Muhittin Göklü’nün ‘’Suçlar ve Cezalar’’ı Türkçeye çevirme hikâyesini şöyle anlatır;
“...bakın tercüme kararımı nasıl verdim: 1948 yılının karlı bir kış akşamı idi. Dersimiz bittiği halde bir kaç arkadaş Paris Hukuk Fakültesi kriminoloji enstitüsünün sıcak dershanesinden daha rahat bir yer bulamayacağımızdan çıkmamıştık. Konuştuğumuz mevzu ceza hukukuna dairdi. Faslı bir hukukçu birden söze karışarak; ‘Ben’, dedi, ‘Rabbin en adil, en cesur ve alicenap kulu olan Hazreti Ömer’den sonra, Beccaria’yı seviyor ve koyduğu mukaddes hukuk esaslarını beğeniyorum.’ Biz telaşlandık; o hemen çantasından pek eski, çok yıpranmış küçük hacimli bir kitap çıkararak önümüze koydu: ‘Bir kere okursanız, bana hak verirsiniz’ diye ilave etti. Kitabı aldım ve birinci sahifeyi okur okumaz, kendi soğuk inzivagâhımı dershanenin sıcaklığına tercih ederek çıktım.’’
Cesare Beccaria’nın bu kitabı günümüzde Sami Selçuk’un çevirisi ile 2004 yılında yeniden yayınlanır. (İmge Yayınları, 2004)
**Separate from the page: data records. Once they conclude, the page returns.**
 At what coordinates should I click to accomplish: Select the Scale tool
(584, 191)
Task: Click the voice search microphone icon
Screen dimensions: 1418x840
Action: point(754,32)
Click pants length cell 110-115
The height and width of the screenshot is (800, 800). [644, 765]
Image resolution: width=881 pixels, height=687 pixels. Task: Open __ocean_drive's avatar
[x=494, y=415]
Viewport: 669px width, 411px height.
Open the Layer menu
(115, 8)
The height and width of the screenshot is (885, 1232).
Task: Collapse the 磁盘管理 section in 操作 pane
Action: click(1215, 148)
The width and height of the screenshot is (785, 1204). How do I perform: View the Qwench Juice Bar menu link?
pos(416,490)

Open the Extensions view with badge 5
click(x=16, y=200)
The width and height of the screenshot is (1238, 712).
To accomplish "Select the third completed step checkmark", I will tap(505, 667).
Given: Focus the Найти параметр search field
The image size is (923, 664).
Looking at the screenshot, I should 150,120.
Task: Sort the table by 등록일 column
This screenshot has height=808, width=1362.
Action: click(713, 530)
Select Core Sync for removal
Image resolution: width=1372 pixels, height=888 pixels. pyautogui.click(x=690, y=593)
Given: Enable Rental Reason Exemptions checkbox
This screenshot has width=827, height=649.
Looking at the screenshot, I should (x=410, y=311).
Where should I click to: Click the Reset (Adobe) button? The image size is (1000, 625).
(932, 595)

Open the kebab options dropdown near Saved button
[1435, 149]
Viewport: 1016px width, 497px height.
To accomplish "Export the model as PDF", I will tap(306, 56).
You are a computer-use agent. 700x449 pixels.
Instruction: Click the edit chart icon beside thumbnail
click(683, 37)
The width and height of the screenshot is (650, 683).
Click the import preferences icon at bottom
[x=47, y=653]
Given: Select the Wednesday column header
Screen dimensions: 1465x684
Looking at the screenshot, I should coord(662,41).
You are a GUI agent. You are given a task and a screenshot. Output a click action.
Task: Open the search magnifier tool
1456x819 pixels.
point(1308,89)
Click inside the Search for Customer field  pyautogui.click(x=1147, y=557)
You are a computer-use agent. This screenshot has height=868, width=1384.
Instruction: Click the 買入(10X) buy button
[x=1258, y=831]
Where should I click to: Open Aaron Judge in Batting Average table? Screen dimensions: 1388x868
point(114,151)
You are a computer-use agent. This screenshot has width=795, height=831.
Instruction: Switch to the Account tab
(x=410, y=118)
‘’Suçlar ve Cezalar’’ kitabının içeriği
Cesare Beccaria kitabında özetle şunları söylüyor:
”Bir cezanın bir ya da birden çok kişi tarafından bir yurttaşa karşı uygulanan kaba bir güç, şiddet olmaması ve sayılmaması için, her şeyden önce kesinlikle herkese açık, çabuk, kaçınılmaz, belli koşullarda olabilir yaptırımların en ılımlısı ve en azı, suçların ağırlığıyla orantılı ve yasalar tarafından belirlenmiş bulunması gereklidir.”... (Bu ilke İnsan ve Yurttaş Hakları Bildirisi'nde 8. madde olarak yer almıştır.)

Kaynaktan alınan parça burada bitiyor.